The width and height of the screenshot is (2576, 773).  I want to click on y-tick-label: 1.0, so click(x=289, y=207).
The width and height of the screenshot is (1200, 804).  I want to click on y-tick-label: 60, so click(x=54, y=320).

------------------------------------------------

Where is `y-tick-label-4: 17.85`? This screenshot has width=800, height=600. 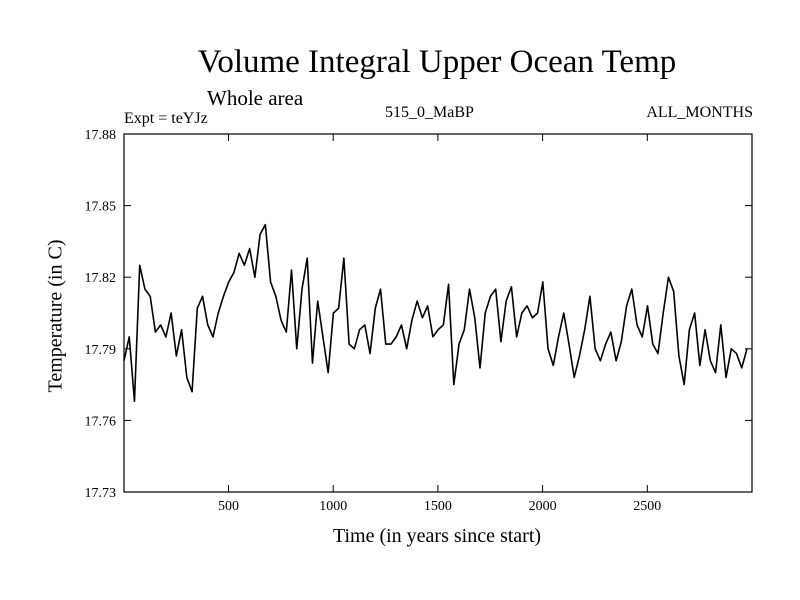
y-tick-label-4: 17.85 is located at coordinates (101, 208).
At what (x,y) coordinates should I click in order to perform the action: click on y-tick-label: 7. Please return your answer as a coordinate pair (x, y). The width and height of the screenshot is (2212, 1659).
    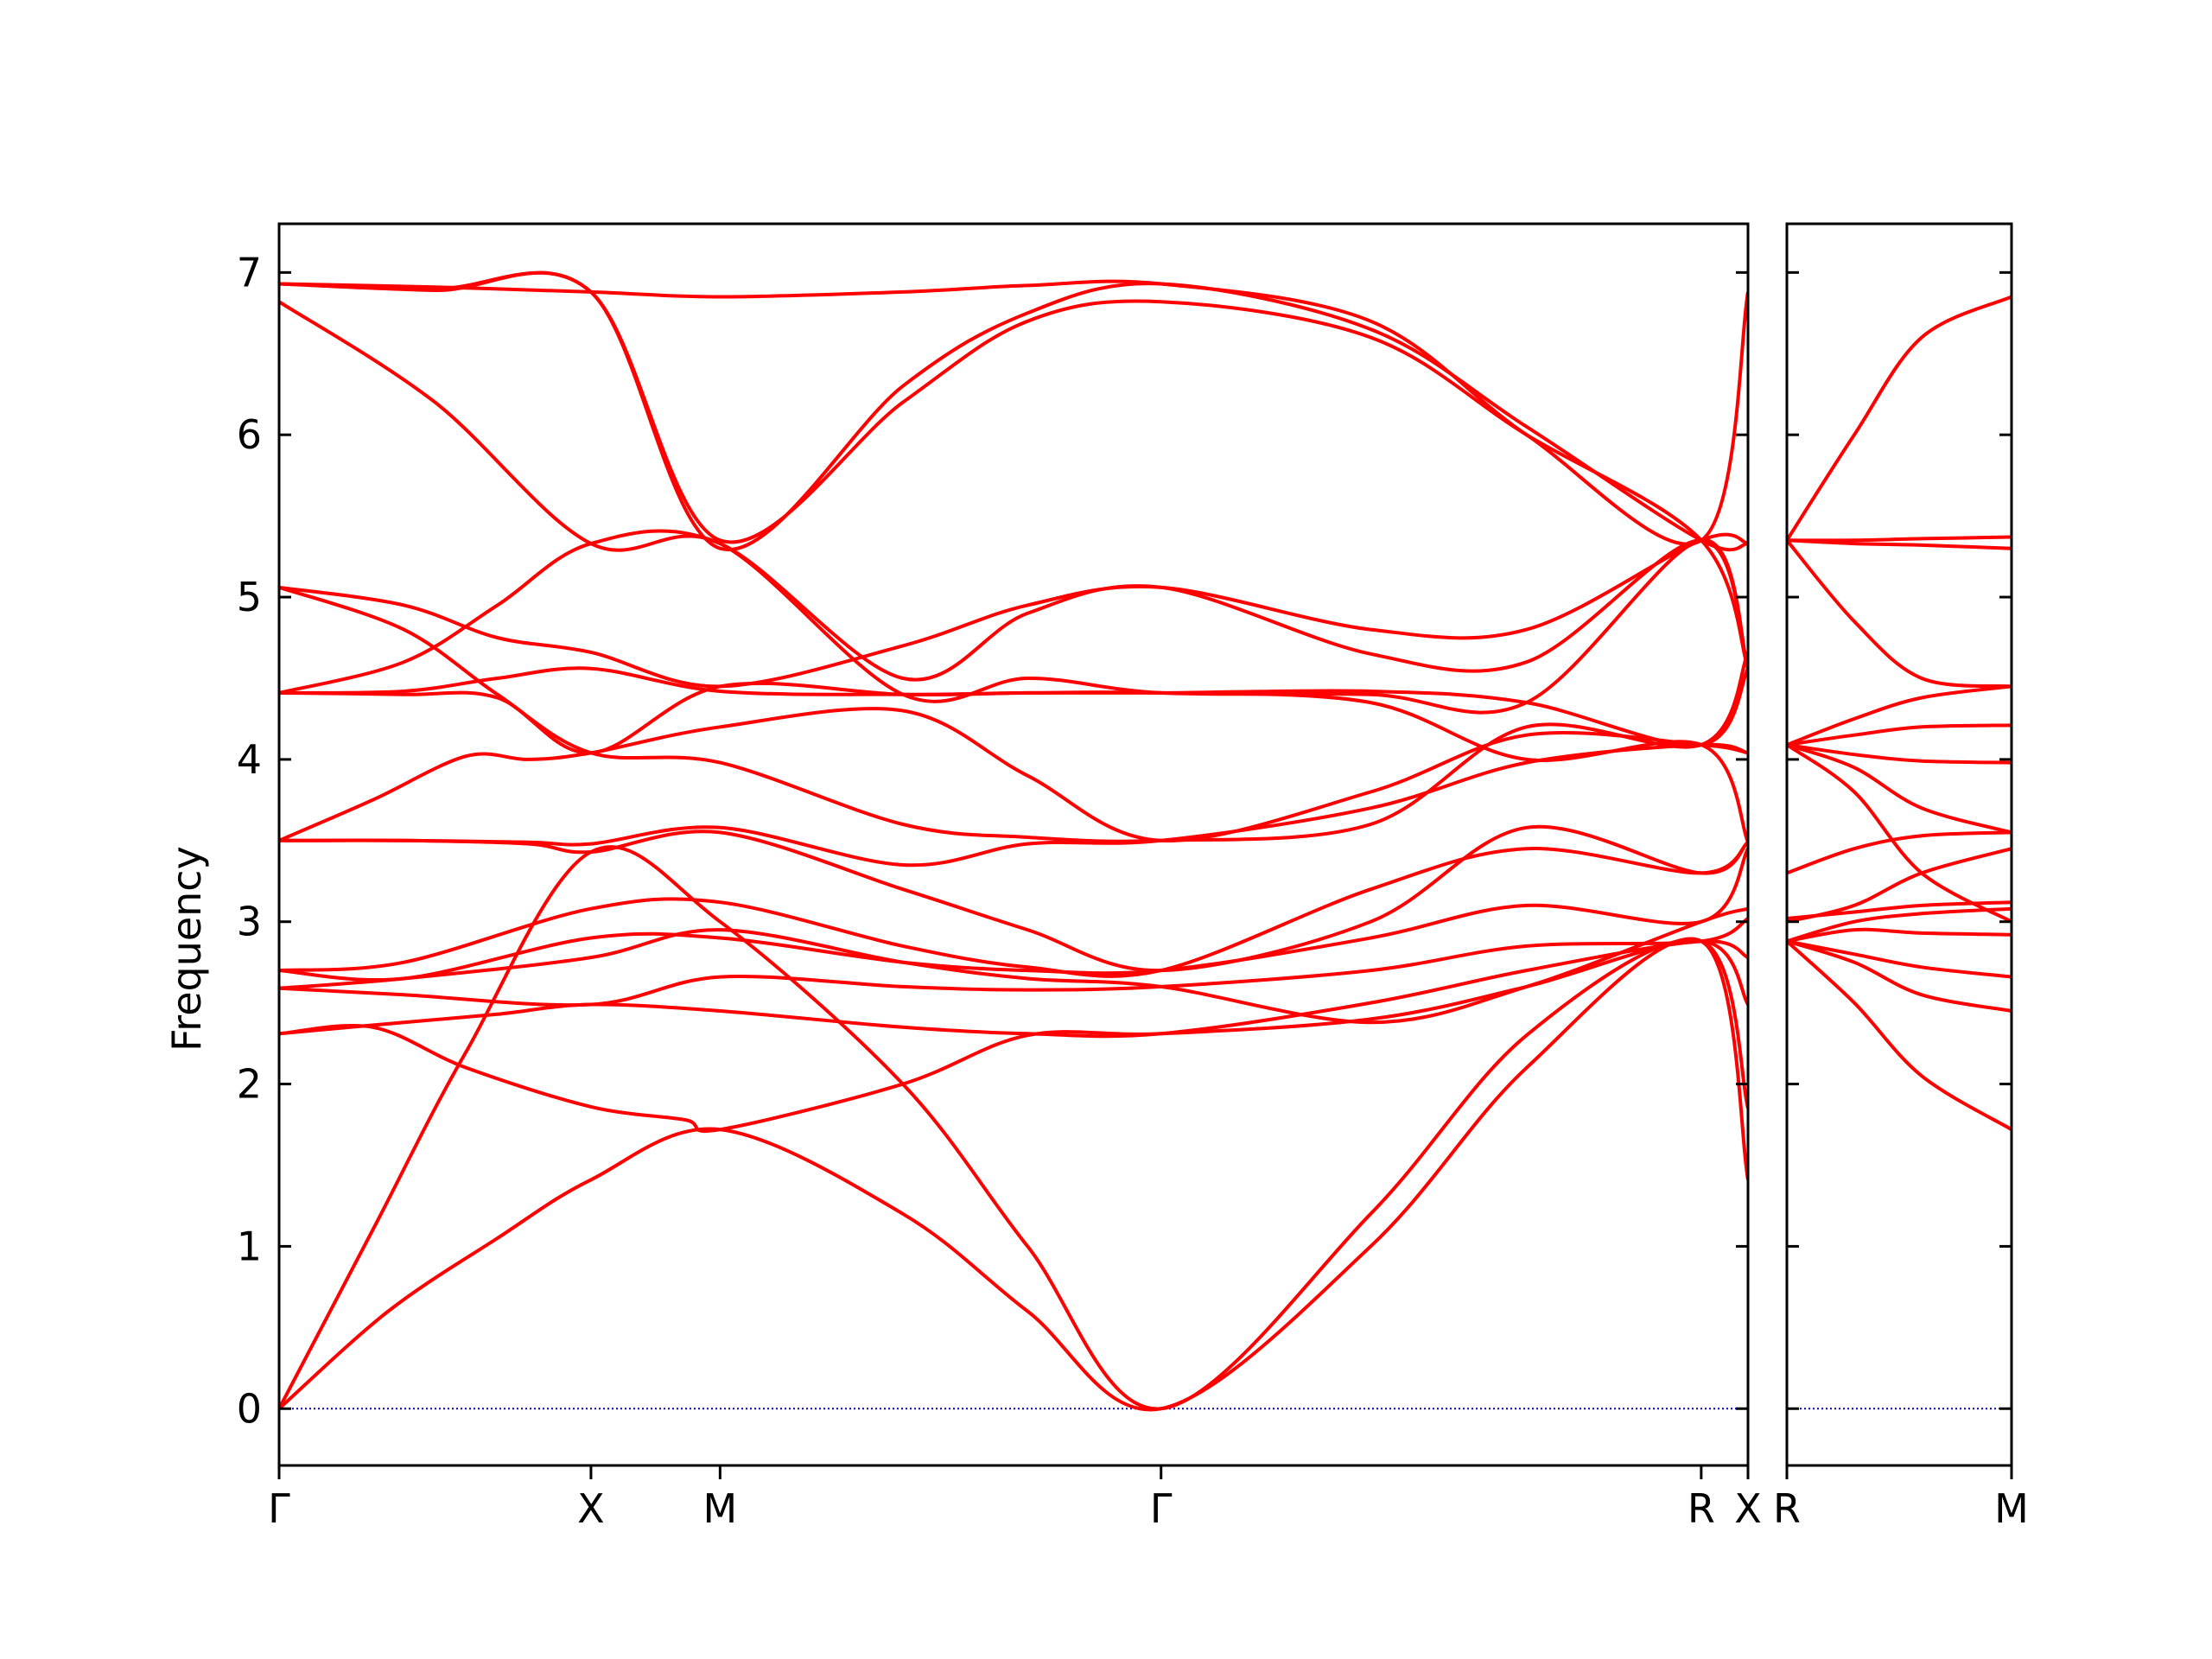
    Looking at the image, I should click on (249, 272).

------------------------------------------------

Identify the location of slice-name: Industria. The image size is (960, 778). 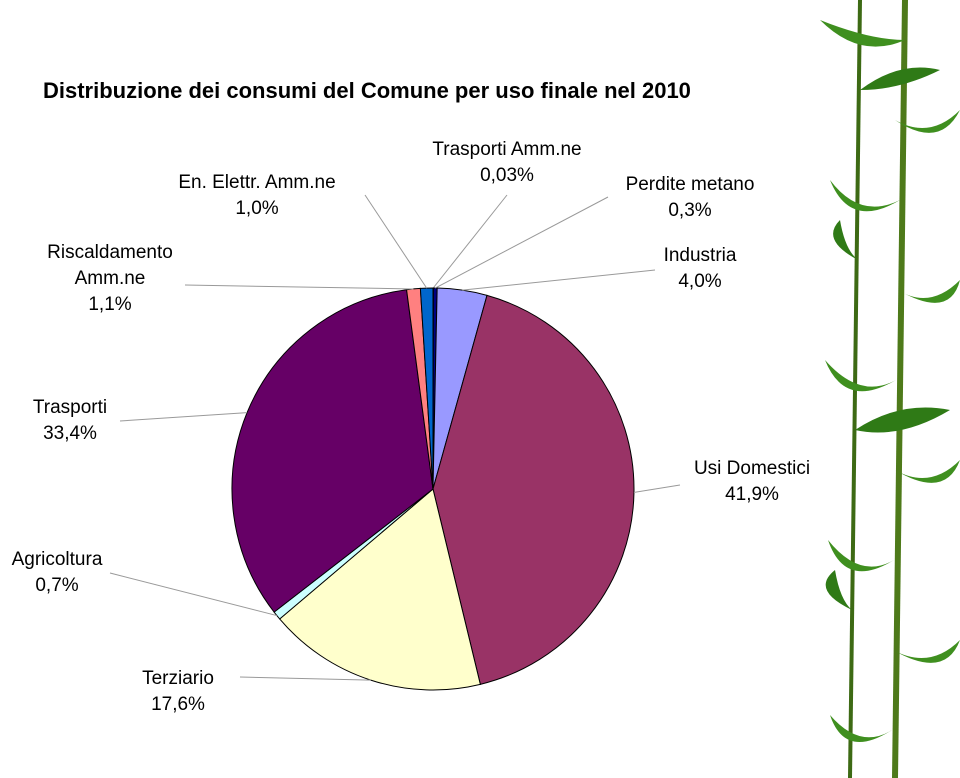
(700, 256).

------------------------------------------------

▸ **Exercise instructions**:
Render everything in the listing from the line containing "The width and height of the screenshot is (2576, 773)." down to the line containing "The width and height of the screenshot is (1200, 804)." as a numbered list, omitting any blank lines.

▸ **Exercise output**:
1. The width and height of the screenshot is (2576, 773).  I want to click on y-tick-label: 1.0, so click(x=289, y=207).
2. The width and height of the screenshot is (1200, 804).  I want to click on y-tick-label: 60, so click(x=54, y=320).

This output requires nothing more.